I need to scrape car type video from YouTube by some tags like this list in Google Colab :
Abarth
AC
Acura
Adam
Adler
AEC
Aero
Aixam
Albion
SO i have tried these two code to find the video tag ( for example tag='Peugeot') in google colab:
!pip install youtube-search-python
from youtubesearchpython import SearchVideos
search = SearchVideos("NoCopyrightSounds", offset = 1, mode = "json", max_results = 20)
print(search.result())
and
!pip install youtube-dl
!echo '' > ford_video_list.txt
!chmod 755 ford_video_list.txt
!youtube-dl --match-title 'ford' --add-metadata --write-thumbnail --list-thumbnails --mark-watched --write-info-json 'ford_video_description_json.txt' --write-description 'ford_video_description.txt' --cookies='Search-youtube-url-file.txt' --ignore-errors --skip-download --get-url -f bestvideo+bestaudio/best --default-search "ytsearch2000:" "Ford Festiva" >> ford_video_list.txt
!echo '*****End of test 1 ******'
But by trying this code it don't showing any result:
import urllib.request
from bs4 import BeautifulSoup
textToSearch = 'python tutorials'
query = urllib.parse.quote(textToSearch)
url = "https://www.youtube.com/results?search_query=" + query
response = urllib.request.urlopen(url)
html = response.read()
soup = BeautifulSoup(html, 'html.parser')

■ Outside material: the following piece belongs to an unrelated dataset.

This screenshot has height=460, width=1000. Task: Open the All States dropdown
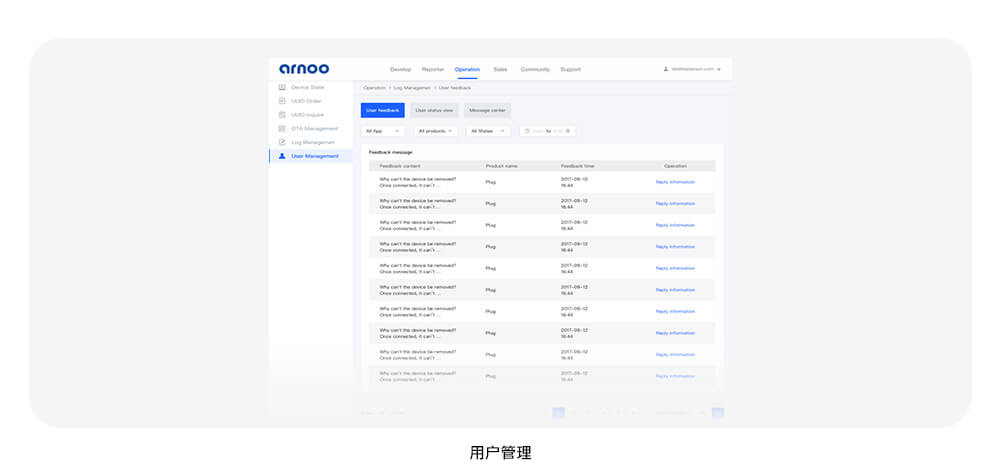(x=489, y=131)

for vid in soup.findAll(attrs={'class':'yt-uix-tile-link'}):
if not vid['href'].startswith("https://googleads.g.doubleclick.net/"):
print('https://www.youtube.com' + vid['href'])

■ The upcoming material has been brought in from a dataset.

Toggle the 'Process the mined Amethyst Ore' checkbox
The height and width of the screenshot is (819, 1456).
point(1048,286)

So, i guess the class name is not correct!, and i asked here for debugging it.
Update: I have made one google colab page (shown below) to test those codes ( also the code of youtube-dl showing this error:
https://colab.research.google.com/drive/1bZQ68gLggTQHCG_5fQQJJTICHA4K3HJ3?usp=sharing
ERROR: Unable to download webpage: HTTP Error 429: Too Many Requests (caused by <HTTPError 429: 'Too Many Requests'>); please report this issue on https://yt-dl.org/bug . Make sure you are using the latest version; see https://yt-dl.org/update on how to update. Be sure to call youtube-dl with the --verbose flag and include its complete output.
I understand that error made because:
The google don't like too many request form one IP Address.

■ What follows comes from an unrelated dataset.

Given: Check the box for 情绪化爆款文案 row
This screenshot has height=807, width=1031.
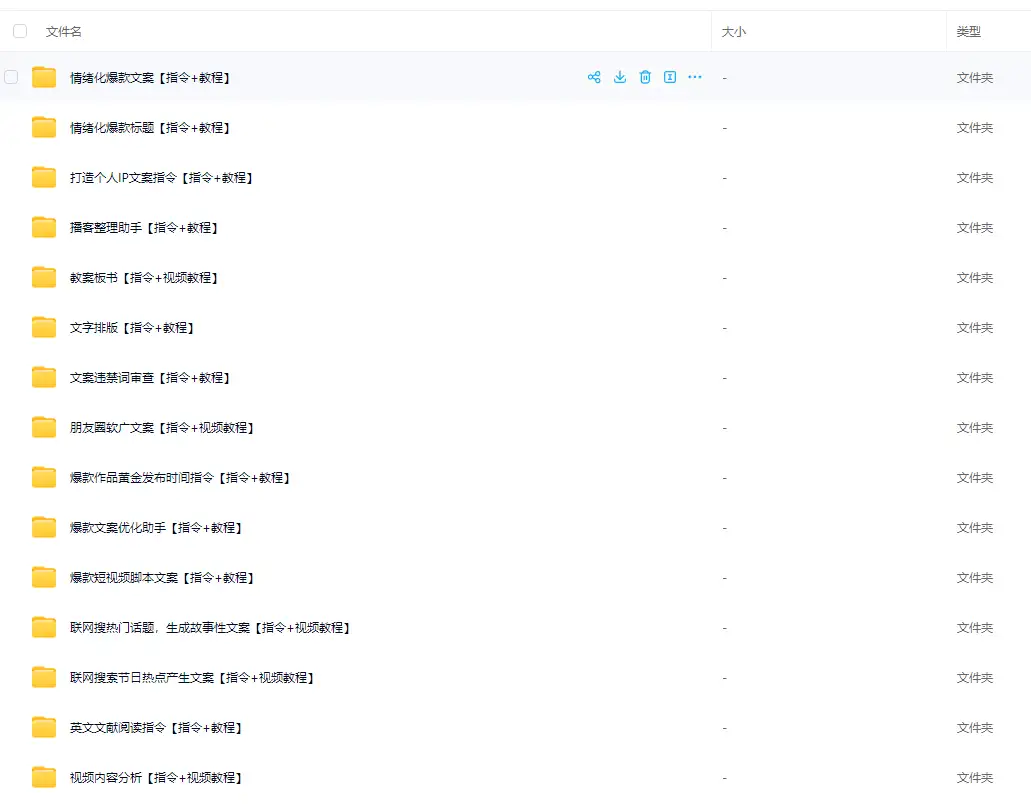Looking at the screenshot, I should (11, 77).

So tried to add these tags(--rm-cache-dir --force-ipv4 --verbose
) to youtube-dl
command as you can see below ( based of these reffrences 1 2 3):
ERROR: Unable to download webpage: HTTP Error 429: Too Many Requests (caused by <HTTPError 429: 'Too Many Requests'>); please report this issue on https://yt-dl.org/bug . Make sure you are using the latest version; see https://yt-dl.org/update on how to update. Be sure to call youtube-dl with the --verbose flag and include its complete output.
File "/usr/local/lib/python3.6/dist-packages/youtube_dl/extractor/common.py", line 632, in _request_webpage
return self._downloader.urlopen(url_or_request)
File "/usr/local/lib/python3.6/dist-packages/youtube_dl/YoutubeDL.py", line 2238, in urlopen
return self._opener.open(req, timeout=self._socket_timeout)
File "/usr/lib/python3.6/urllib/request.py", line 532, in open
response = meth(req, response)
File "/usr/lib/python3.6/urllib/request.py", line 642, in http_response
'http', request, response, code, msg, hdrs)
File "/usr/lib/python3.6/urllib/request.py", line 564, in error
result = self._call_chain(*args)
File "/usr/lib/python3.6/urllib/request.py", line 504, in _call_chain
result = func(*args)
File "/usr/lib/python3.6/urllib/request.py", line 756, in http_error_302
return self.parent.open(new, timeout=req.timeout)
File "/usr/lib/python3.6/urllib/request.py", line 532, in open
response = meth(req, response)
File "/usr/lib/python3.6/urllib/request.py", line 642, in http_response
'http', request, response, code, msg, hdrs)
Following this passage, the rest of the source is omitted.